Replica states (closed set)

ReplicaObserved.state from proto/jaco/v1/entities.proto:

state	meaning
`pending`	`ReplicaDesired` received; image not yet pulled. A failing pull stays here with `code: image_pull_failed` (and the error in `details.reason`) while it retries
`pulling`	image pull in progress (reported on the first attempt)
`running`	container up; first `healthy` healthcheck observed. For a service with no compose `healthcheck:` block (or `healthcheck: { disable: true }`, which v0.3.2 treats as "no healthcheck"), the fallback path requires the container's `docker inspect .State.Status` to be `running` for `HealthyConsecutiveCount = 5` consecutive ~1 s polls before flipping.
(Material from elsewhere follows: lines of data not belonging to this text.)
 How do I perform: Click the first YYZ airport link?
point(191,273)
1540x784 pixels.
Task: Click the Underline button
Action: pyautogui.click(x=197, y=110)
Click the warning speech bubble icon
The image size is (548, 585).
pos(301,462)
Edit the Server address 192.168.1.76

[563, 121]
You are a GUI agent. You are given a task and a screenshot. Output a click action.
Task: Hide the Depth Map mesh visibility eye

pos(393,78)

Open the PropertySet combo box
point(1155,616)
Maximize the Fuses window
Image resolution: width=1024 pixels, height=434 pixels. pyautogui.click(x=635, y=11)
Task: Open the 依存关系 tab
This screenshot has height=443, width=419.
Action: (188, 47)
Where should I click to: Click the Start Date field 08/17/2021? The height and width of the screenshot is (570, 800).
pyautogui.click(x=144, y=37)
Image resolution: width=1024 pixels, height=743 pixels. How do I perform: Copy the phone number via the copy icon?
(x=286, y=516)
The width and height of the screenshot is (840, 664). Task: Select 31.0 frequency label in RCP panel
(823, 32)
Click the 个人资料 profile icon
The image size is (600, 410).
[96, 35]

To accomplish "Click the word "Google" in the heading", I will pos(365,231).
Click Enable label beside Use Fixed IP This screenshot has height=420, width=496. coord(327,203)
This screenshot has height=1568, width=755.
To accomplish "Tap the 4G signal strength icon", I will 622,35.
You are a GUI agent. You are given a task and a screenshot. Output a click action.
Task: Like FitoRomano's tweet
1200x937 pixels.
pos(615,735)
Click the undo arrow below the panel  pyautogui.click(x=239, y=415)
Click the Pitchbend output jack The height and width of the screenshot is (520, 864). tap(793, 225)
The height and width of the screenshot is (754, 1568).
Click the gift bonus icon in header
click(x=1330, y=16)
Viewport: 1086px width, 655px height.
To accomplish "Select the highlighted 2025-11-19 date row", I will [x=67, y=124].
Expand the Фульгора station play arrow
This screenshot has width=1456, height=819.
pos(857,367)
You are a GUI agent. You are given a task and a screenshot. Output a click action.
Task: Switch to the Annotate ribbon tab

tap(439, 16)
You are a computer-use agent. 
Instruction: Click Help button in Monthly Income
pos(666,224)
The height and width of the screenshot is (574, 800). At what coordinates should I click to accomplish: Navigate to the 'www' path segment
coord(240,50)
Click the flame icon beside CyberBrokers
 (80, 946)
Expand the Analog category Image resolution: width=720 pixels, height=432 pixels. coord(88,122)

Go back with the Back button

The poll counter survives reconciler re-dispatches for the same `(replica_id, container_id)` pair (issue #152) — pre-v0.3.2 every re-dispatch reset the counter to 0, so healthcheck-less replicas in a stack with `depends_on` cascades got stuck in `pending` forever and blocked their dependents
`degraded`	`State.Health.Status = unhealthy` observed
`updating`	set by the scheduler during a rolling update; runtime reads but doesn't write
`failed`	terminal error: `image_pull_failed`, `docker_error`, `restart_exhausted` (scheduler-driven)
`stopped`	replica removed from desired set; container stopped + removed

A failed replica is not retried automatically beyond the 3-consecutive-restart budget; it requires a fresh Deploy.Apply (which increments revision and resets state).

Deployment status

DeploymentStatus:

status	meaning
`pending`	scheduling cannot proceed; `status_details` carries `reason` and supporting fields
`active`	every desired replica has converged

Node status

NodeStatus:

status	meaning
`joining`	post-`Cluster.Join`, pre-isolation-ready
`ready`	nftables loaded + self-test passed; eligible for scheduling
`isolation_unavailable`	nftables ruleset failed; node refuses container scheduling; other nodes skip it
`drain_timeout`	`jaco node remove` aborted after the 5-minute per-replica drain timeout

jaco cluster status and jaco node list render the trimmed names (no NODE_STATUS_ prefix).

Rollout state

RolloutState (per service undergoing a rolling update):

state	meaning
`in_progress`	the scheduler is advancing one replica at a time
`completed`	all steps applied; the new revision is steady-state
`aborted`	a step timed out; previous revision continues to serve

Audit event types

AuditEventType lives at proto/jaco/v1/entities.proto:

apply, delete, rollback, node_join, node_remove, token_issue, token_revoke, certificate_issued, certificate_renewed, certificate_failed, isolation_ruleset_reconciled, isolation_unavailable, backup_taken, restore_completed, upgrade_succeeded, upgrade_failed, rollout_invariant_hold, registry_credential_upsert, registry_credential_remove, privileged_workload_admitted, rebalance_moved, rebalance_skipped.

Tag 22 (rebalance_dry_run) is reserved — the rebalancer was simplified to always-on; the type is gone but the tag stays so historical audit blobs decode cleanly. See Scheduling → Pressure-based rebalancing → Observability for the rebalance payload shape.

jaco audit --type <name,…> filters on the short forms. See jaco audit.